New Insights into the Modulation of Island Density of Electrodeposits Using Pulsatile Waveforms

Abstract

Electroplating with dynamic voltage pulsing, also termed pulsed electroplating, is becoming popular in controlling the grain size, surface morphology, and growth dynamics. In the present work, the hitherto less explored effects of pulse time scales (i.e., temporal distributions of zero and nonzero potentials), frequency, and waveform on the dynamics of nucleation-induced island density during copper electrodeposition were quantified in a specifically designed electrochemical setup by optical microscopy. The images were analyzed to highlight significant effects of applied voltage, electrolyte concentration, etc. on the transient island density, surface coverage, and average island size. The efficacy of pulsed electrodeposition was benchmarked against that of its equivalent DC counterpart. The study confirmed the existence of a limiting state below which pulse electrodeposition was noted to produce the same island density as that of the constant potential (DC) experiment despite intermittent zero-potential states in any pulse function.
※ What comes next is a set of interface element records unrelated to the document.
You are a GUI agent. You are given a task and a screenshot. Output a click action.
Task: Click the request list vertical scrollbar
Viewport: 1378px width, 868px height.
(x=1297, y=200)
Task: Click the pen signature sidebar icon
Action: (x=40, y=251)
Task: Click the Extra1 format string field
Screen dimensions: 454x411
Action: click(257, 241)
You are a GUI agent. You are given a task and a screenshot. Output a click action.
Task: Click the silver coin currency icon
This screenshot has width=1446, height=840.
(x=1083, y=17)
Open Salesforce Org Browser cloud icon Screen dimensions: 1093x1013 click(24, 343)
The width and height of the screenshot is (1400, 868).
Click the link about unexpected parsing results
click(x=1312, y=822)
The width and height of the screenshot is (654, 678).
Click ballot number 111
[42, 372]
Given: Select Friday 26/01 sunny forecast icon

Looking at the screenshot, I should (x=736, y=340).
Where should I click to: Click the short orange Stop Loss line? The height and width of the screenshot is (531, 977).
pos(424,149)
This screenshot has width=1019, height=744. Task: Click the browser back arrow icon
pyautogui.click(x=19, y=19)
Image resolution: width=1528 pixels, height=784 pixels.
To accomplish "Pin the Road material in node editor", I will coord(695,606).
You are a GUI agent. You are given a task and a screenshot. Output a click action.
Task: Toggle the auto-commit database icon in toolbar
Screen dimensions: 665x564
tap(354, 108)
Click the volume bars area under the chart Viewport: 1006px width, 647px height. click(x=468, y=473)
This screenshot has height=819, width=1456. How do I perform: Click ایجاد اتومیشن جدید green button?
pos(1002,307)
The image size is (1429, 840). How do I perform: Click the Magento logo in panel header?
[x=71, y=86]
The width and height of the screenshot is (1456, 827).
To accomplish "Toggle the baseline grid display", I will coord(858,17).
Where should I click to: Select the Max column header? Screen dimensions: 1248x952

Additionally, the effects of waveforms over the nonzero potential state (ON-time) of any pulse were investigated using four different ramp-type functions. Interestingly, the specific waveform with an initial positive slope outperformed the others in terms of the higher island density. The results unambiguously demonstrated the effectiveness of pulsed potential waveforms in electrodeposition and conform to the basic physics of the process.